Black Friday Is Out of !@#*ing Control

With ridiculous seasonal hours, retailers are ruining Thanksgiving—and shopping!—for all of us

I’ve always been afraid of Black Friday. I get a little skittish around big sales in general. It’s not that I don’t relish deals—I practically have an entire drawer populated with Gap three-for-two camis—I just don’t like the crowds big sales attract. Or the heat the crowds create. Or the jabbing in rib cages it takes to find your size. And Black Friday, well, that is rather a Big Sale Perfect Storm filled with people who have lost their minds.

So, I avoid it. I stay inside hosing down leftovers on Black Fridays, and, with that agenda set, don’t pay much attention to the various deals being advertised. But this year, it was impossible not to notice when all the Black Friday business started up. Because, as I read in horror, store after store after store announced that this year, instead of opening at the already questionable and ungodly hours of 4 or 5 a.m., that they would now be opening their doors on Thanksgiving night.

Yes, Black Friday devotees, instead of unbuttoning your pants and passing out on the couch to the background din of football and squabbling family members like normal people do after they’ve gorged on Thanksgiving dinner, this year, the stores would like to invite you to swallow that pie, slap on some elastic-waist sweatpants, and head out into the frigid night to buy tube socks at 70 percent off. Walmart’s actually not even going to close at all on Thanksgiving, allowing for uninterrupted tube sock-buying. Toys “R” Us is going to fling open its doors at 9 p.m. Thanksgiving night. Tanger Outlets (we’ve got those in Lancaster) will open at 10, offering a $10 gift card to the first 200 nutjobs in line at opening; a $20 gift card to the first 100 loons in line at 2 a.m., and the chance to win a free 51-inch flatscreen TV if you register from 2 a.m. on, and are still there to collect your prize (if you win) at 6:05 a.m. And Macy’s (even ones attached to malls—like King of Prussia—that won’t be opening until hours later), Best Buy, Kohl’s, and Target will open at midnight and stay open through the night and the next day.

Who started this? Is there some big-box, sleepaway camp all these store execs attend during the summer to discuss how they’ll out-crazy last year’s Black Friday? Did one of them start it, and the others got word and jumped on the bandwagon, not wanting to be out-crazied? Is it an organized campaign to lure people away from the gluttony and sloth they so enjoy on this particular evening with their Seven Deadly Sin companion, greed?
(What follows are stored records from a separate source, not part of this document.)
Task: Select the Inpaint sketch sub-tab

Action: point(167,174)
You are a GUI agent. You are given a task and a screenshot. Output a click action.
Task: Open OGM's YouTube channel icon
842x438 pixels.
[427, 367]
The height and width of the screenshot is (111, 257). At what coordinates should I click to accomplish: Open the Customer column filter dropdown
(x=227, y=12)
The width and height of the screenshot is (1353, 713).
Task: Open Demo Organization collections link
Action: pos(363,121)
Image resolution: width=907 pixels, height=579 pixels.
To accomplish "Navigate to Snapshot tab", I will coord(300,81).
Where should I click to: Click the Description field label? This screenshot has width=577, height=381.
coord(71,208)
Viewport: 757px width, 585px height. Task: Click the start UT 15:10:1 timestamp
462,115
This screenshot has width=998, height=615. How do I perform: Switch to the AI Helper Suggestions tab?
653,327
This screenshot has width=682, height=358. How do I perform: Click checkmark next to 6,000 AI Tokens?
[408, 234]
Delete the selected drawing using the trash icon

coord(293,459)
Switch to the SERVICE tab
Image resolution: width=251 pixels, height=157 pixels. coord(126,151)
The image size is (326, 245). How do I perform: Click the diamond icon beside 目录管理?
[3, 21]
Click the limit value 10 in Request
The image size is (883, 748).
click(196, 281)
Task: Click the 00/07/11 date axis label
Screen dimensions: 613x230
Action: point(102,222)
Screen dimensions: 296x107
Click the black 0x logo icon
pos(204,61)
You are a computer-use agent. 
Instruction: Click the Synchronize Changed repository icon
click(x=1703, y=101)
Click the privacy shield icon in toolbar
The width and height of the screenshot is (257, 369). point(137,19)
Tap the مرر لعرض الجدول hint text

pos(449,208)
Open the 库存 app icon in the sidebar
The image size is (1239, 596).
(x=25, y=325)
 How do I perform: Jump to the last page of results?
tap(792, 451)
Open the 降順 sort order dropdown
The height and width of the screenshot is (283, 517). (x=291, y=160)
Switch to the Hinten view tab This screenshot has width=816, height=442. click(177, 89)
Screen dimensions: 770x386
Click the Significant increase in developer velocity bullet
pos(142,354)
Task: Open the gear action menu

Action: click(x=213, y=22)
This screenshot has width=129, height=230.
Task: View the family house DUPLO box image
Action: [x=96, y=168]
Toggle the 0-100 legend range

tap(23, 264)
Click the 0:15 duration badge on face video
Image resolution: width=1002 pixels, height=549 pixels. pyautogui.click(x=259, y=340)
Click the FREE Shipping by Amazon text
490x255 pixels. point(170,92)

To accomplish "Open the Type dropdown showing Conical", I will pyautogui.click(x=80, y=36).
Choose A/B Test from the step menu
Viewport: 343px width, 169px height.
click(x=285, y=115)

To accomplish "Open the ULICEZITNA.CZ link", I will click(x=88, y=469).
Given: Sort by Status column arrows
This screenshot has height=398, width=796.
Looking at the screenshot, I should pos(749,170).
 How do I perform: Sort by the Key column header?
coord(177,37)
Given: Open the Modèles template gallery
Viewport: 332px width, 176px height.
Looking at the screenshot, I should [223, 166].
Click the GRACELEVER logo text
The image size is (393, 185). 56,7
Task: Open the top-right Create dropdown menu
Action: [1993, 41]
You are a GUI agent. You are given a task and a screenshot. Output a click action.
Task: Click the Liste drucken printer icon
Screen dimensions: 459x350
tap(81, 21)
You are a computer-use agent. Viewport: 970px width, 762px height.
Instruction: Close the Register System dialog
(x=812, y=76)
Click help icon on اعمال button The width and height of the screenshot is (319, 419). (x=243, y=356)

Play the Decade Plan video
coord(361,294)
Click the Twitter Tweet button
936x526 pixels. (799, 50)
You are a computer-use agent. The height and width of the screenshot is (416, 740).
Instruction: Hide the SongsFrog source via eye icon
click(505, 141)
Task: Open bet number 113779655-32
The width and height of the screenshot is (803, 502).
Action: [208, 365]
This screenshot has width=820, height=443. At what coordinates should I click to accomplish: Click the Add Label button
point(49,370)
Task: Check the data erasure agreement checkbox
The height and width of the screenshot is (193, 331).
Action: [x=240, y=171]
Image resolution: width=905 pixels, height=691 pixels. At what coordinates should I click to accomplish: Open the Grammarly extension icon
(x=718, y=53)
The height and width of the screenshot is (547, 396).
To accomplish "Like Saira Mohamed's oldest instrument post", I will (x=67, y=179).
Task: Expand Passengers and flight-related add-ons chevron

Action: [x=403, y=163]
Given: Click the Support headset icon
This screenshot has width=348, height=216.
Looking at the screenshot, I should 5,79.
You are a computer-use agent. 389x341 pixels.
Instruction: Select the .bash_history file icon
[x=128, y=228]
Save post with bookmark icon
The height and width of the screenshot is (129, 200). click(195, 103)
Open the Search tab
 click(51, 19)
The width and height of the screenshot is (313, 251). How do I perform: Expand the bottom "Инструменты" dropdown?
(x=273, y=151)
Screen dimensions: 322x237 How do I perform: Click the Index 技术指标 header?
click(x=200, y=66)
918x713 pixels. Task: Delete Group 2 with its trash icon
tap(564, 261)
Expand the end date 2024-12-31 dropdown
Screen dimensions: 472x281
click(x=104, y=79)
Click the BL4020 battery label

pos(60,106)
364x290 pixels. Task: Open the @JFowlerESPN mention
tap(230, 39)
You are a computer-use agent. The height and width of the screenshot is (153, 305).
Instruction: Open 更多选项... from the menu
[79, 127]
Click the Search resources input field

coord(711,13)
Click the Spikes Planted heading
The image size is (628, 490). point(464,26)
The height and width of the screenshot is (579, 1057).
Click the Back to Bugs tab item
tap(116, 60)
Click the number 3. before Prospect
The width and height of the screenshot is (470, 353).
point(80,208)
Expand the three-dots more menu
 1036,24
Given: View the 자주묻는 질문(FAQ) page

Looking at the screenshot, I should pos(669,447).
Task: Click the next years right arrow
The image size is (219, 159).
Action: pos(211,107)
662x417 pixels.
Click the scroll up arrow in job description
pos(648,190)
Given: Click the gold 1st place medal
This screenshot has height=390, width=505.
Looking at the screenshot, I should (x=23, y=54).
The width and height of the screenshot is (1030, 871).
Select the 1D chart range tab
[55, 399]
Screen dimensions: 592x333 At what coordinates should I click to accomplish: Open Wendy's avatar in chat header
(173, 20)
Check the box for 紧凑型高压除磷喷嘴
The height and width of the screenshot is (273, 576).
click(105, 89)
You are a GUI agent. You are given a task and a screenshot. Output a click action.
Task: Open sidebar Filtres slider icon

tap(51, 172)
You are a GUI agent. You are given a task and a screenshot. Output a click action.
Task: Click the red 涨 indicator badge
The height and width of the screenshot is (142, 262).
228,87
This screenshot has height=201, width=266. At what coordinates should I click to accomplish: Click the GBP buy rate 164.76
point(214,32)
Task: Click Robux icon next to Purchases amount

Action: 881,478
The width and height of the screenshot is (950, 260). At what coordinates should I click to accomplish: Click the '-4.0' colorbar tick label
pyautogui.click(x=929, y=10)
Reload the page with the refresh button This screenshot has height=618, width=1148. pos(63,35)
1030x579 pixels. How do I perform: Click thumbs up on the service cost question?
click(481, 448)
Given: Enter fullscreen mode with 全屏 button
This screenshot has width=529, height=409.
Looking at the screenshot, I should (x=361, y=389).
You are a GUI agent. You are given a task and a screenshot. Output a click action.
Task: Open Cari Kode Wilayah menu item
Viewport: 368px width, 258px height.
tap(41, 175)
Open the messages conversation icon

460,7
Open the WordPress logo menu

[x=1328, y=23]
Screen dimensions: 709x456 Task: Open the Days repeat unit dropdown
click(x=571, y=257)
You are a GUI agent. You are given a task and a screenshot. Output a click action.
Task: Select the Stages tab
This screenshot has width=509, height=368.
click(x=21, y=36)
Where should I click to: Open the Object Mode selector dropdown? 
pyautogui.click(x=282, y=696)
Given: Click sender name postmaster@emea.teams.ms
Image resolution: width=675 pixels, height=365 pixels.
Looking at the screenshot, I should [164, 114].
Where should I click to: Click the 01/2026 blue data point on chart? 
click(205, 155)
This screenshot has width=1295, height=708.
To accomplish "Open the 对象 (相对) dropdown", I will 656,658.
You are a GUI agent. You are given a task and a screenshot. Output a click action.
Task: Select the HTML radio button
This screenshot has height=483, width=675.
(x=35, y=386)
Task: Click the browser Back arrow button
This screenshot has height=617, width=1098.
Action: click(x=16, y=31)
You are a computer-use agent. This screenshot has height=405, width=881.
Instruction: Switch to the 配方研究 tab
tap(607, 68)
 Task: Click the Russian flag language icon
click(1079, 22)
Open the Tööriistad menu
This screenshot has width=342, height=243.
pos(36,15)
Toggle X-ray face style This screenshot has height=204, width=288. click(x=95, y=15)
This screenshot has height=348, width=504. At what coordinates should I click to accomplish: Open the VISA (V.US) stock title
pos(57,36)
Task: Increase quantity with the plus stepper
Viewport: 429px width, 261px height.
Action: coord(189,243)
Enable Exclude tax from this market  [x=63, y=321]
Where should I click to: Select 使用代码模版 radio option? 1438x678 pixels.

This is indicative of the frenzied retail hysteria that plagues our society, but it’s more than that. Beyond the cultural implications of this ridiculousness, this will actually suck for a lot of people in really specific ways. First, there are the employees of these stores. Grateful though I’m sure they are to have a job, as any of us who have regular income are these days, some of them now have to make plans to slap on their uniforms while the rest of their families are having leisurely second helpings of pumpkin pie. Some of them, I imagine, might even have to skip their families’ Thanksgivings altogether. (One dude in Nebraska, who’s been a parking attendant at Target for three years, has actually collected more than 100,000 signatures on a petition he started to beg his employer not to do this. Go Nebraska Target dude!)

Yes, there are people who truly count on the legitimate deals Black Friday brings in order to get the most they possibly can out of their holiday shopping. Who work hard and save up in order to afford the electronics and home equipment and clothing that get deeply enough discounted on this day that they can bring them home. The stores taking part in these preposterous opening hours are basically giving these people an ultimatum: Line up in the cold with your bellies still full of turkey in order to get the best crack at this stuff, or dare to wait until the sun rises and risk missing it all. That is so unfair. That is taking advantage of them in a way that is even lower, now that it creeps into the holiday. When it was confined to Black Friday, at least, even if stores were behaving grossly, it was mostly expected.

Any practice that brings shame and angst to the beautiful art of shopping makes me very sad. But now, these places are messing with the meal most Americans look forward to all year long, and that, my friends, cannot be tolerated. These stores need to back off, and stay on their side of the sunrise.